### [ФРАГМЕНТ ДОКУМЕНТА]
────

Если предыдущий текст соответствует этапу
«подготовки к Упражнениям»,
то этот исходный пункт непосредственно сопровождается
другим рядом духовных советов: сначала идет изложение
техники частного
повседневного исследования (24-26),
затем – четыре приложения, связанные с доминирующим
прегрешением (27-31); за ними – описание генерального
исследования совести (32-42), и в
довершение – размышления над генеральной
исповедью и причастием
(54).
После этих преамбул, составляющих
подготовительный этап и научающих обобщать содержание,
что позволяет, по мере развертывания Упражнений,
находить в них более гибкую практическую технику,
открывается «первая
неделя». Она включает в себя два
«упражнения» по поводу греха (45-54 и 5-61); затем
– упражнения на «повторы» (62-64), и в
завершение – «размышления об аде» (65-72). По изложении
всего этого материала первой недели следуют
дополнительные указания относительно выполнения
Упражнений,
расписанные по дням: это «Приложения
относительно того, как лучше выполнять упражнения и
вернее достигнуть желаемого» (73-90).
«Вторая неделя»
Упражнений начинается с вводной медитации о Царстве,
где «обращение к земному царю способствует созерцанию
жизни Вечного царя» (91-100). Затем вторая неделя
предлагает программу «созерцаний», распределенных по
двенадцати дням: три дня посвящены тайнам детства и
частной жизни Христа (101-134), один день
– «игнатианским размышлениям», подготавливающим к
этапу созерцания-выбора (135-157), и восемь дней отведены
созерцанию публичной жизни (159-163). Это последнее
(восьмидневное) созерцание сопровождается двумя
дополнительными видами деятельности: рассмотрением
«степеней смирения» (164-168) и трудом «выбора»
(169-189).
«Третья неделя»

────

### [ВЫДЕРЖКИ ИЗ ДАННЫХ]

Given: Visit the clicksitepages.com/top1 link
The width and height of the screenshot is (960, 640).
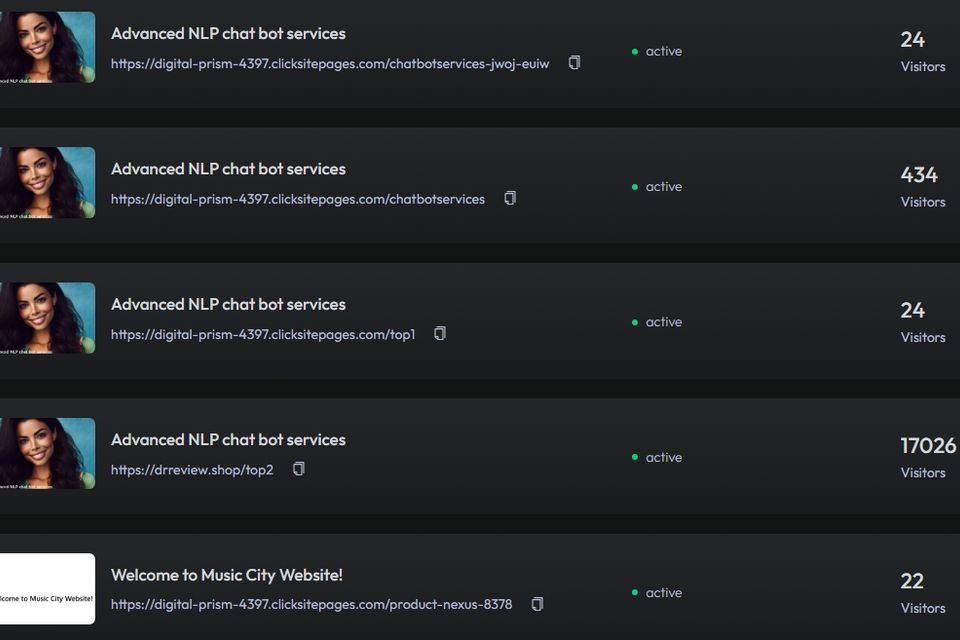Looking at the screenshot, I should 263,335.
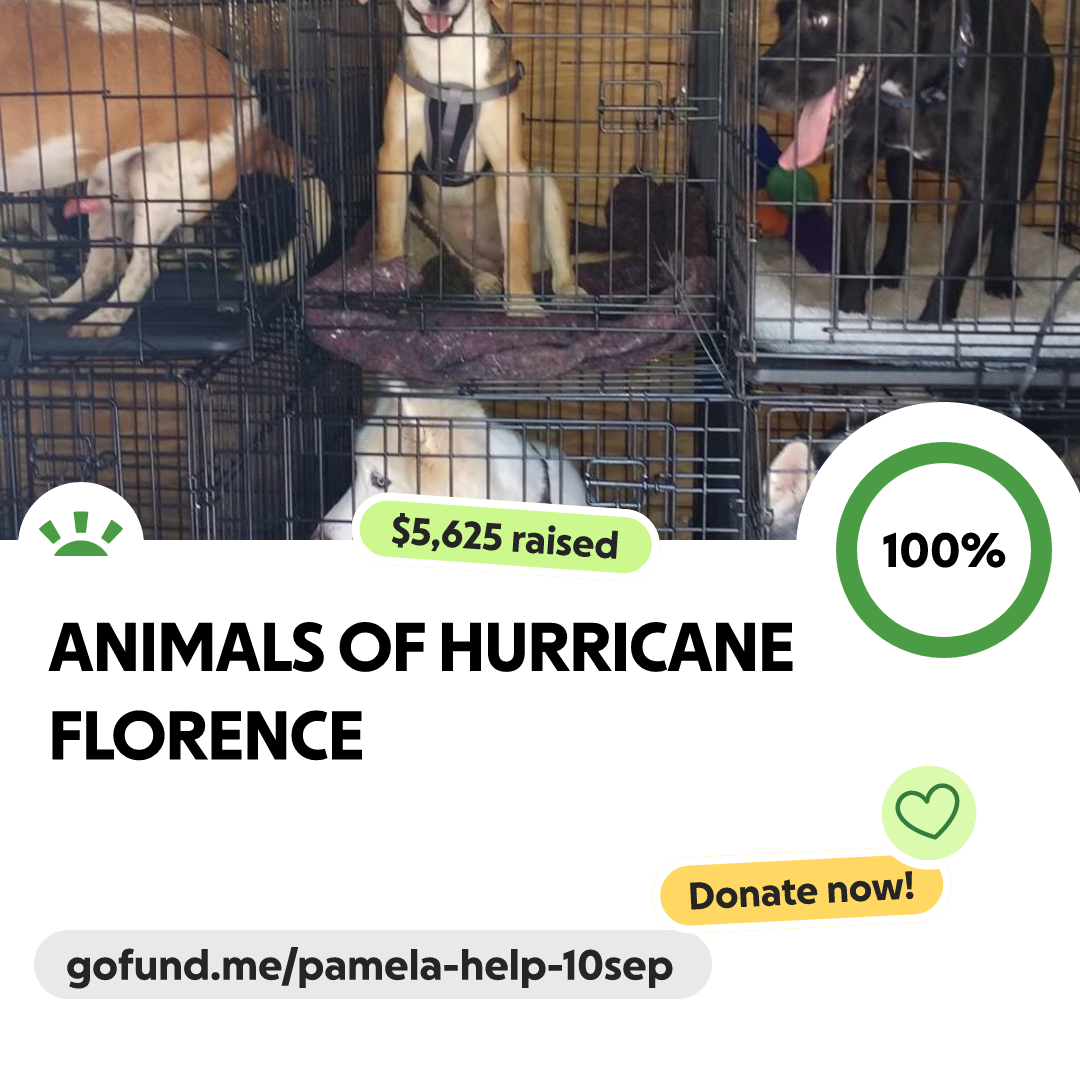Click the word HURRICANE in the heading
The image size is (1080, 1080).
pyautogui.click(x=616, y=647)
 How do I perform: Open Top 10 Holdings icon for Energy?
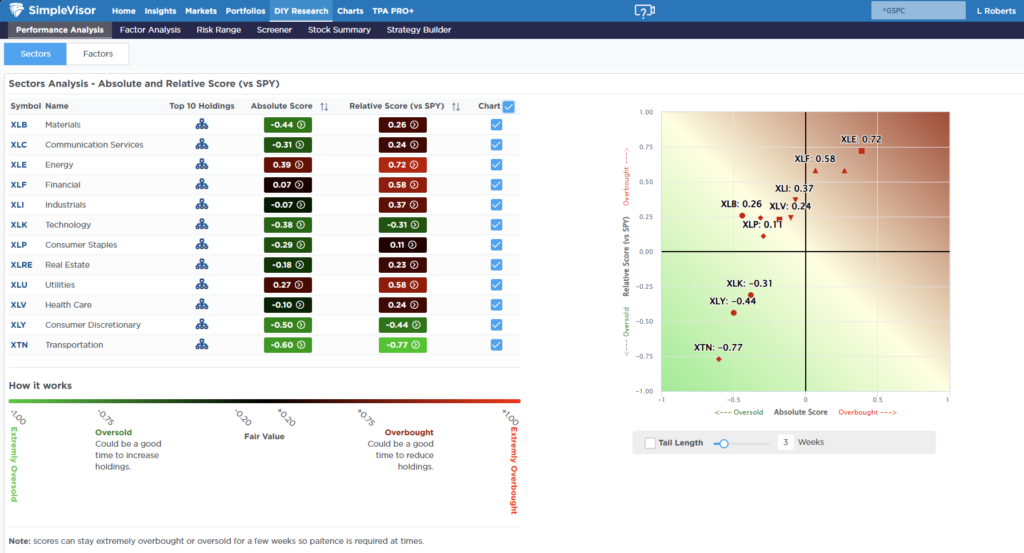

────

### [ЗАДАНИЯ]
1. Перечислите все духовные советы, которые, согласно тексту о структуре Упражнений, следуют за этапом «подготовки к Упражнениям».
2. Продолжите текст о структуре Упражнений с того места, где он заканчивается.
Листинг представляет собой отдельный, самостоятельный материал.

### [ОТВЕТЫ]
1.
- изложение техники частного повседневного исследования (24-26);
- четыре приложения, связанные с доминирующим прегрешением (27-31);
- описание генерального исследования совести (32-42);
- размышления над генеральной исповедью и причастием (54).

2.
посвящает семь дней созерцанию Страстей
Христовых (190-209). Оно сопровождается здесь первым
рядом правил, предлагаемых размышлению затворника и
призванных установить определенный «порядок вкушения
пищи» (210-217).
«Четвертая неделя»
ограничивается тем, что в ней разъясняется
смысл созерцания воскресшего Христа (218-229) и
подвергаются углубленному толкованию тайны, возвещаемые
этой неделей и предназначенные для
созерцания.
В завершение Упражнений
предлагается «созерцание,
имеющее целью обретение любви»
(230-237) и «три
способа молитвы»
(238-258), полезные во всякое время жизни. И,
наконец, предметному содержанию Упражнений,
которое составляет пищу для созерцаний в затворничестве,
подводится итог в своеобразном каталоге «тайн
жизни Христа, Господа нашего»
(261-312).
Содержание книги дополняет сводправил,
данных в помощь наставнику или выполняющему упражнения, в
зависимости от ситуации. Они касаются разных тем и сфер
деятельности: это правила для «различения духов» (правила
первой недели, 313-327; правила второй недели, 328-336);
правила «раздачи милостыни» (337-344); несколько
замечаний относительно того, как следует разбираться с
«угрызениями совести» (345-351); и, наконец, восемнадцать
подлежащих соблюдению правил, необходимых для уразумения
«смысла Церкви» (352-370).
2) Уровни выражения
текста – Чисто содержательное описание Упражнений
наводит на мысль о наличии в тексте Игнатия разных
уровней выражения. В исследовании, написанном со
структуралистских позиций, Ролан Барт различает
«четыре
текста, уместившихся в книжице» св. Игнатия: буквальный,
семантический, аллегорический и, наконец,
анагогический.
«Первый текст – тот, который Игнатий адресует наставнику
затворников. Этот текст представляет уровень буквального
смысла
Упражнений, их объективную, историческую
природу: действительно, критика убеждает нас в том, что
Упражнения были написаны не для самих
затворников, а для их наставников.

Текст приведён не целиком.